Records to process –
::::::

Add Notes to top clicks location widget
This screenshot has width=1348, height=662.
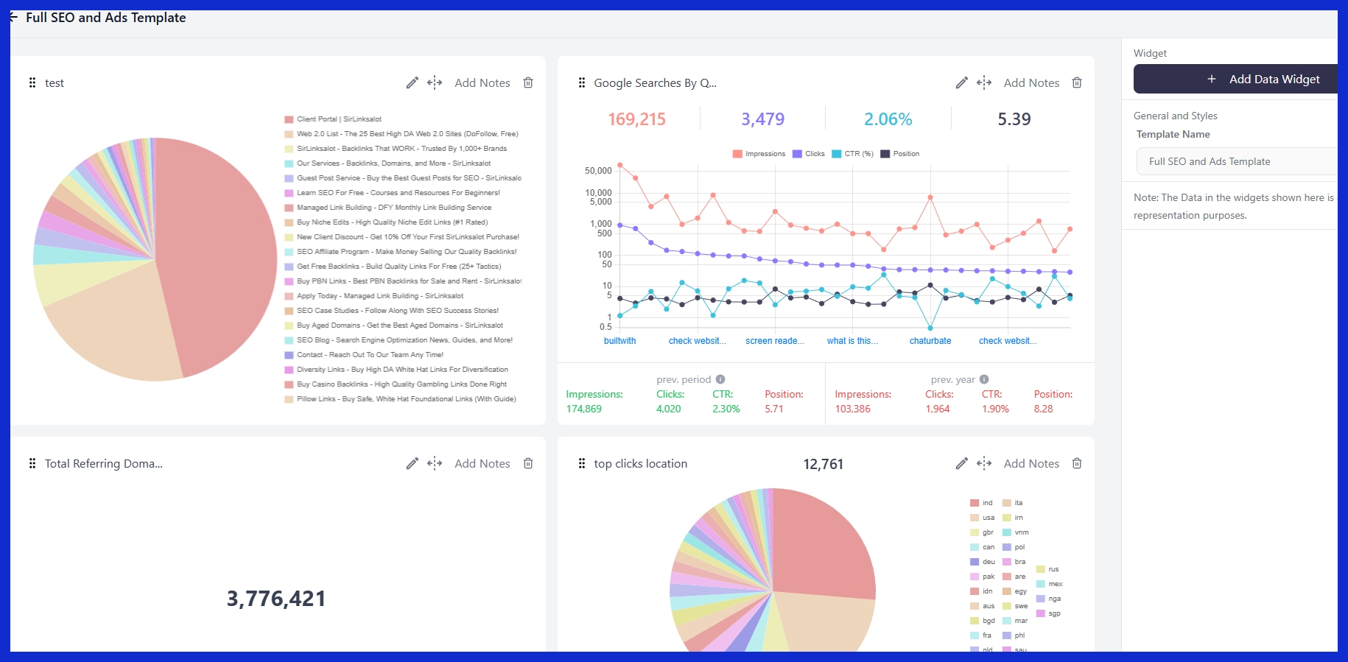pos(1031,464)
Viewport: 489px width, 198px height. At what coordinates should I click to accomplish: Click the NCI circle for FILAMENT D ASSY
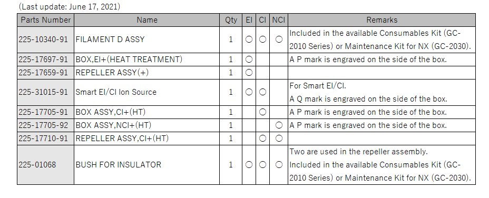pos(279,39)
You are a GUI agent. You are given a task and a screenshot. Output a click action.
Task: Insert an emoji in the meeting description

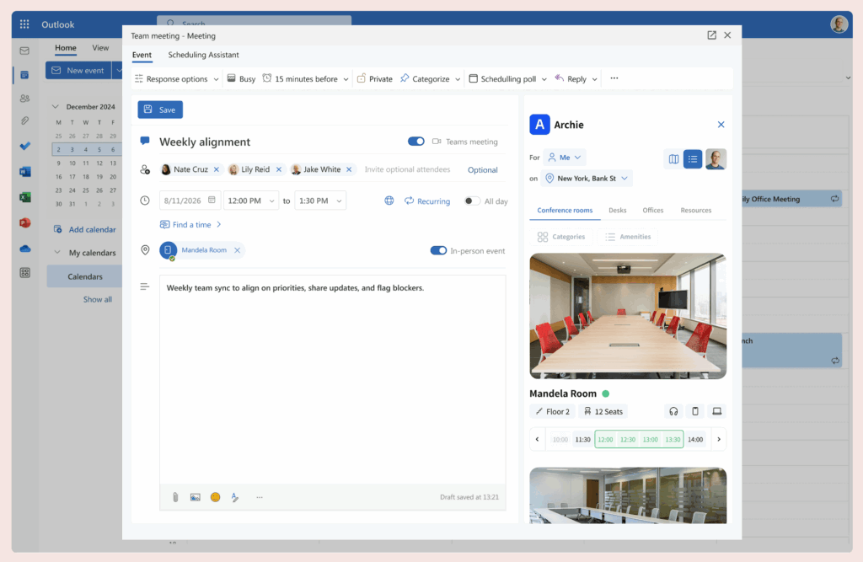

::::::

What the exercise asks –
Exactly the lines from the one containing "Viewport: 489px width, 198px" to the end of the records above, both end lines included, are to be printed, and no pictures with them.

Task solution –
Viewport: 489px width, 198px height. At what coordinates should I click to accomplish: Click the NCI circle for FILAMENT D ASSY
pos(279,39)
You are a GUI agent. You are given a task and a screenshot. Output a click action.
Task: Insert an emoji in the meeting description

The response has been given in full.